Members of the Assynt Crofters' Trust are facing claims that they have failed to control numbers of the animals on the estate in northwest Sutherland they took over in 1993, in the first community land buyout of its kind.

Scottish Natural Heritage officials argue the deer are threatening ancient woodland and regeneration efforts and the board wants the crofters to sign a voluntary deer control agreement.

The crofters have refused so far and the SNH could order a cull, which would deny the crofters and other local landowners of valuable stalking income.

The Assynt Crofters Trust says the consequences of the course of action being pursued by Scottish Natural Heritage could be financially devastating both for the trust, which could face a fine of £40,000, and the wider community.

They also claim that SNH officials have misrepresented the position to the agency’s board.

Ray Mackay Vice Chair of the Assynt Crofters Trust (ACT), said: “We will defend our position and our freedoms here, and as our chairman Donnie MacLeod has gone on record as saying, ‘They can throw us in jail if they want to’.”

Concern focuses on the Ardvar area, which boasts some the most northerly remnants of native oak in the British Isles. It is a Special Area of Conservation (SAC) and a Site of Special Scientific Interest (SSSI).

Wild land charity the John Muir Trust, owners of the neighbouring Quinag Estate, has already called for a deer cull to protect the trees.

But the Assynt Crofters Trust, which has already planted almost 2,500 acres of native broadleaf trees on its land, said that SNH had made two significant errors in their assessment of the risk to the environment.

Mr Mackay said that SNH had wrongly designated the woods as an oak wood, instead of a birch wood, when there are "only a mere scattering of individual trees, possibly less than 10 in total".

He said: "SNH’s own habitat survey, published only this month, identifies a grand total of three oak seedlings out of 8,800 sampled, a tiny fraction of one percent. This is what you might see in a birch wood, not an oak wood.”

Mr Mackay said that SNH officials had also refused to acknowledge that the pressure from deer is far less than they claim.

He said: “There is considerable movement of deer, particularly in bad weather, across the A894 to the lower and more sheltered ground of the Assynt peninsula.

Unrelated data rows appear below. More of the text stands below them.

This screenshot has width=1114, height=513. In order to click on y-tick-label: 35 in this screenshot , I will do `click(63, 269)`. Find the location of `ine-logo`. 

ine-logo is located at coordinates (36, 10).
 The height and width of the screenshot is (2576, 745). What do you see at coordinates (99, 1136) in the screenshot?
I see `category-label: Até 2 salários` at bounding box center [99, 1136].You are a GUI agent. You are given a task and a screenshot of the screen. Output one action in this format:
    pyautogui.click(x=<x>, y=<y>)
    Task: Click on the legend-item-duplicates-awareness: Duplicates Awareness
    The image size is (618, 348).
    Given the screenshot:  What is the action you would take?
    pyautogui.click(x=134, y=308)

"This is categorically denied by SNH officials, who tell their Board that the Assynt deer herd is a stable and closed entity, despite their own helicopter counts telling a different story. They refuse even to heed their own evidence.”

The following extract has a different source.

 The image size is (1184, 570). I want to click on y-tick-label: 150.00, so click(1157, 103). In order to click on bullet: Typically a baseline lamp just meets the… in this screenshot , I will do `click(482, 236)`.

He insisted the trust was already doing its bit in controlling deer numbers, with 170 stags shot on the Assynt peninsula last year, including 62 by the crofters, providing a revenue of almost £9,000 after expenses.

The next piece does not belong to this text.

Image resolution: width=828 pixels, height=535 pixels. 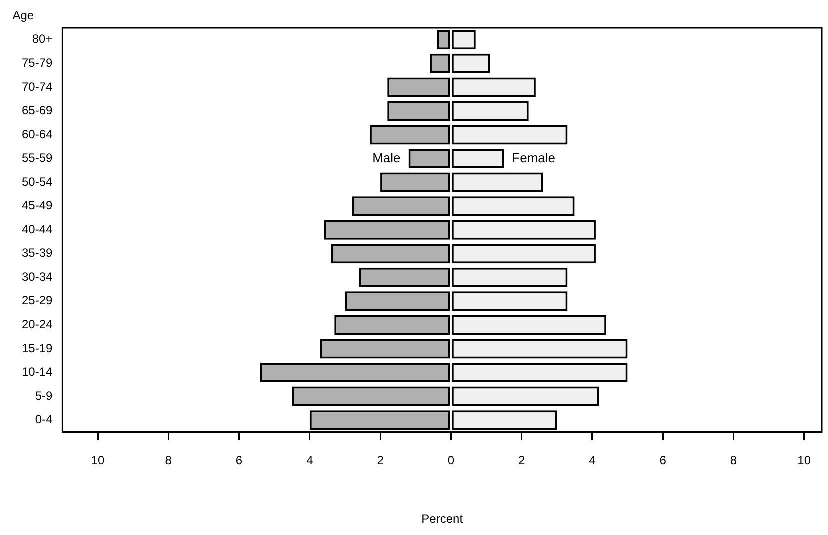 What do you see at coordinates (38, 206) in the screenshot?
I see `y-tick-label: 45-49` at bounding box center [38, 206].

He said this was a vital income stream for ACT, in its work to retain its population, by employing local people and offering bursaries to young people from the area.

Under SNH's plan, he said, there would be an annual cull of 25 stags.

Claiming that SNH had spent £1 million of public money on the issue, he added “We find ourselves facing the threat of a Section 8 Control Order and a £40,000 fine, not to mention having to pay for the SNH contractors who would come on to our land and kill our deer.”

A SNH spokesman said: "Our role is to help local deer groups across Scotland to work together to reduce damage to the environment, reduce fencing costs and road accidents whilst also protecting local jobs.

"On the Assynt Peninsula, after two years of negotiation, the Deer Management Group finally reached agreement on a plan to reduce deer numbers last summer. This plan was endorsed by SNH but the plan was not delivered.

"Wild deer roam freely across Assynt and the agreement of all 12 members of the group to the plan is essential and is what we will continue to encourage.